The bill will be unveiled at a press event Tuesday, September 15 at the House Triangle, an outdoor venue near the southern steps of the U.S. Capitol in Washington D.C.

DOMA, which was signed into law by President Bill Clinton 13 years ago on September 21, defines marriage as a heterosexual union for federal agencies and allows states to ignore gay marriages performed by other states.

Nadler, a Democrat, is expected to be accompanied by an army of GLBT leaders, including Joe Solmonese, president of the Human Rights Campaign, Kevin Cathcart, executive director of Lambda Legal, Rea Carey, executive director of the National Gay and Lesbian Task Force, Evan Wolfson, executive director of Freedom to Marry, Alan Van Capelle, executive director of Empire State Pride Agenda, Christopher Anders, senior legislative counsel of the ACLU, and Shannon Minter, legal director of the National Center for Lesbian Rights.

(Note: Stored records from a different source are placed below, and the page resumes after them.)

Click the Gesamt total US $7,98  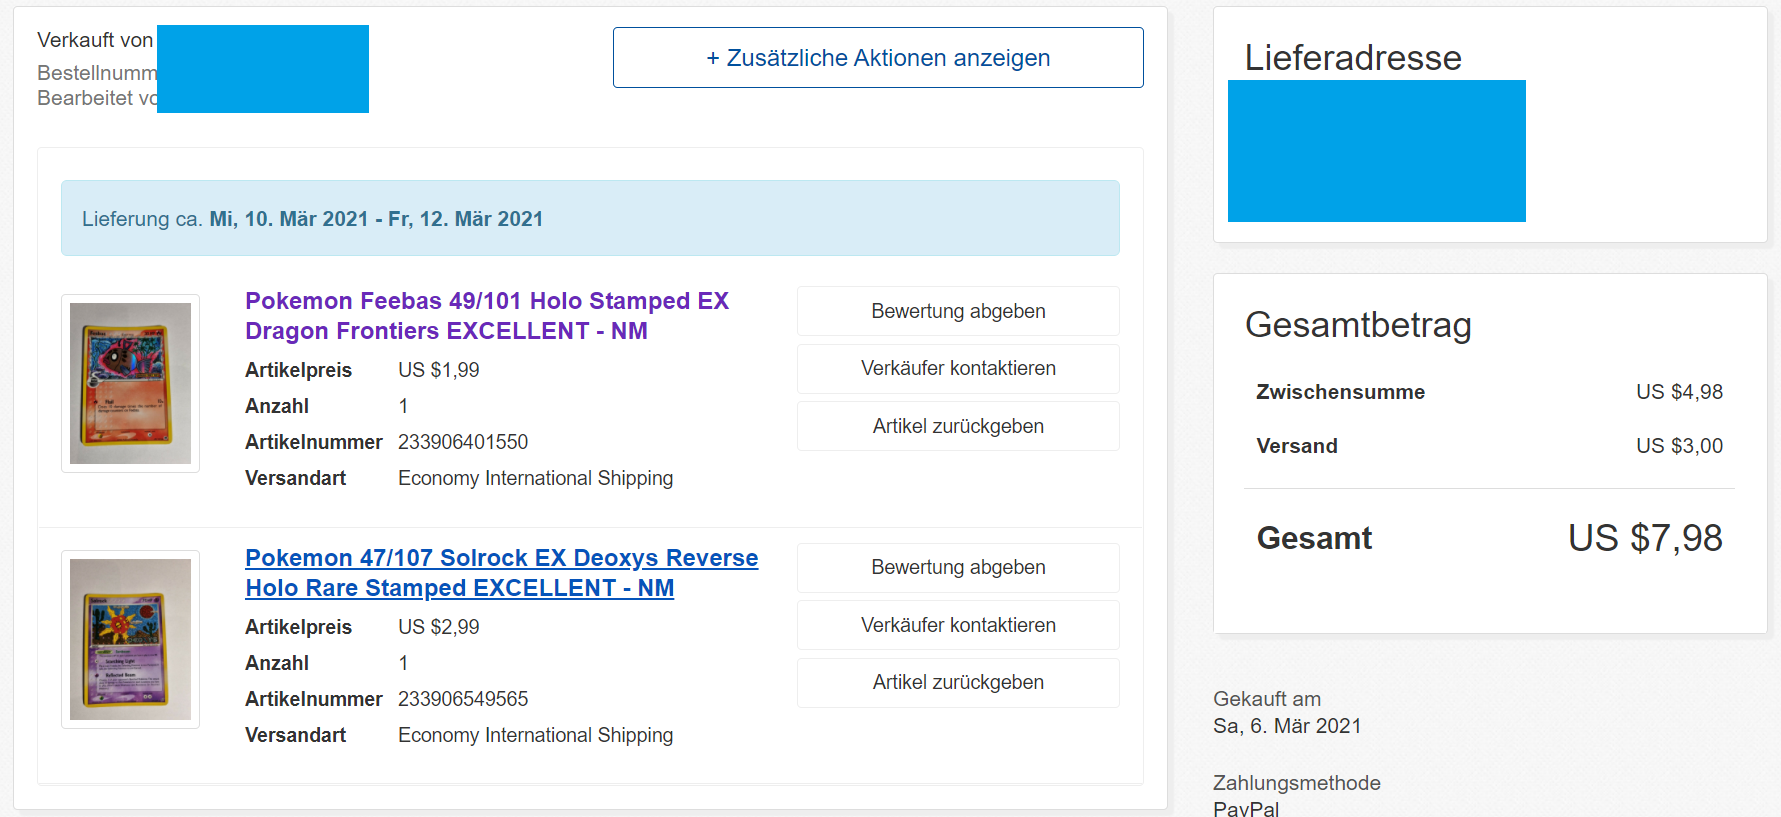1645,538
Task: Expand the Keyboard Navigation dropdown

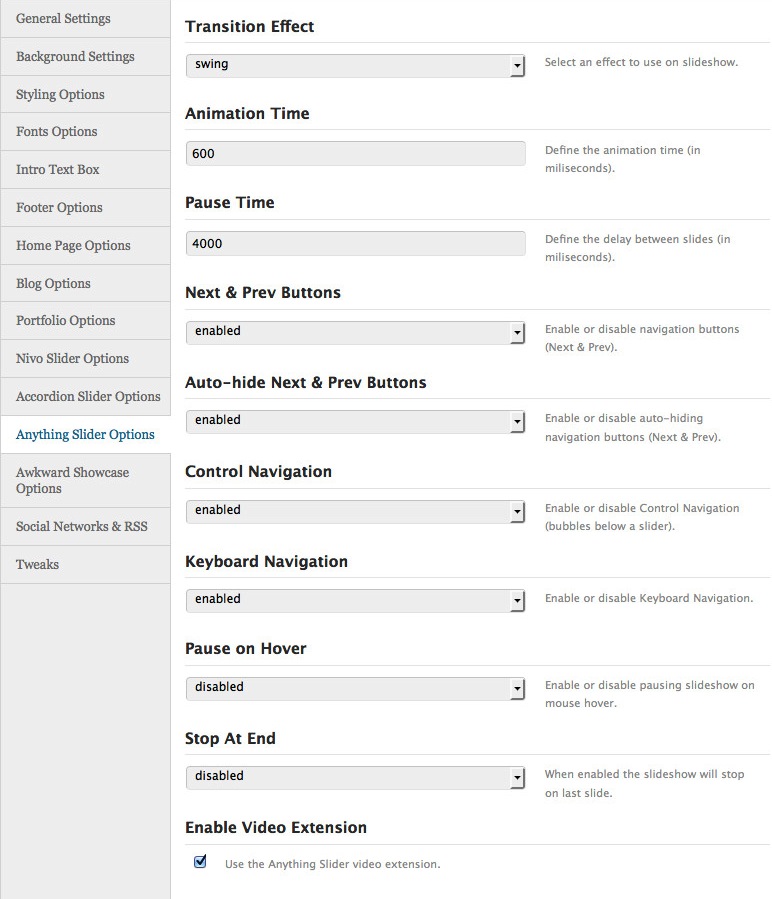Action: pos(355,600)
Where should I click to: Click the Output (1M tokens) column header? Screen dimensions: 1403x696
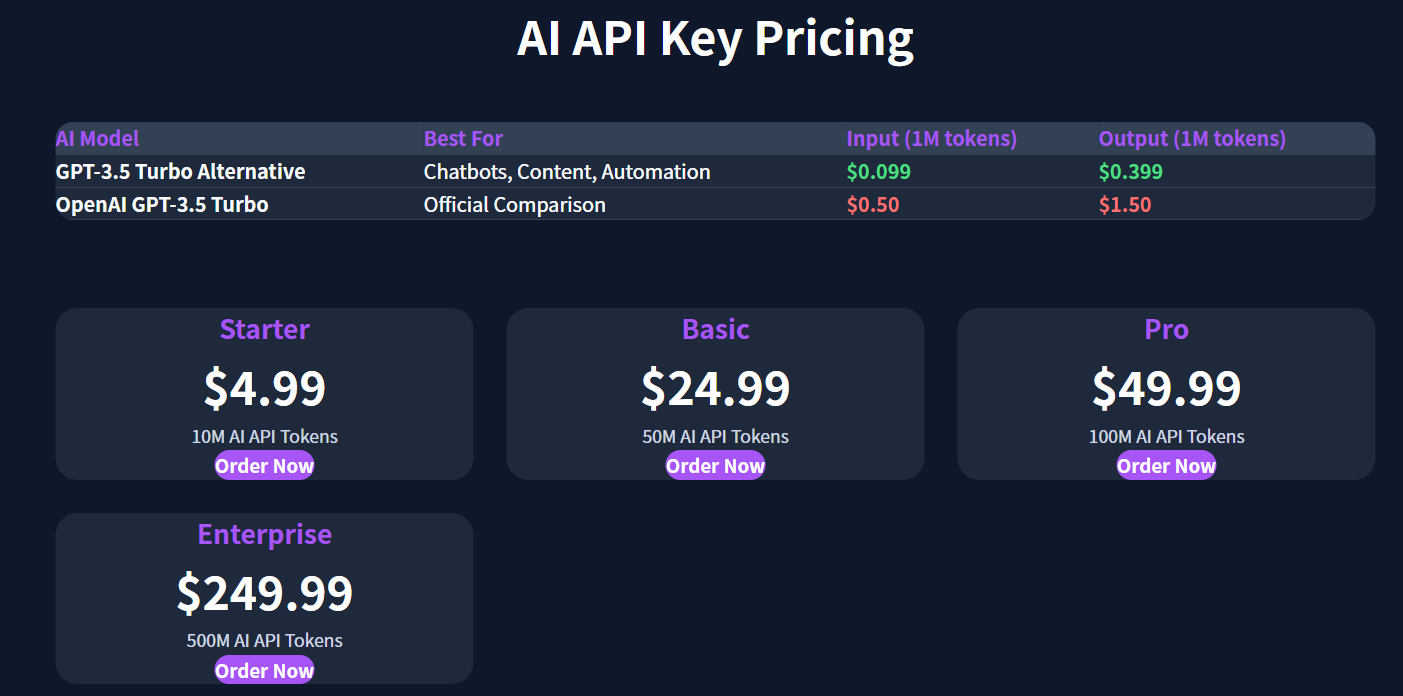1192,139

Openly gay legislators Wisconsin Congresswoman Tammy Baldwin and Colorado Congressman Jared Polis are also expected to attend.

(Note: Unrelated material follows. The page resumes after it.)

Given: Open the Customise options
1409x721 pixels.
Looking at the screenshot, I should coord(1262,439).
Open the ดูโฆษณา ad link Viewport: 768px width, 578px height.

The law has been under intense fire since President Obama's Department of Justice defended the law in a California lawsuit that aimed to overturn the statute. That suit has since been dismissed on a technicality, but petitioners have vowed to refile their challenge.

Nevertheless, the perception that Obama was all tongue and no trousers on gay and lesbian rights was damaging to the president who had pledged during the campaign he would work to repeal the law.

“Married gay and lesbian couples pay taxes, serve their communities, and raise children like other couples,” Nadler's advisory on the bill said. “Their contributions and needs are no different from those of their neighbors. The new legislation will ensure that couples who assume the serious legal duties of marriage are treated fairly under federal law.”

How far the bill will go is the real question. For example, some gay activists have suggested the bill might simply recognize the marriages of gay and lesbian couples for the purposes of the federal government, giving gay couples access to federal benefits such as Social Security and federal pensions, but leave in place those provisions that allow states to ignore gay marriages performed outside their borders.

“The specifics of this legislation will be announced on Tuesday,” the advisory said.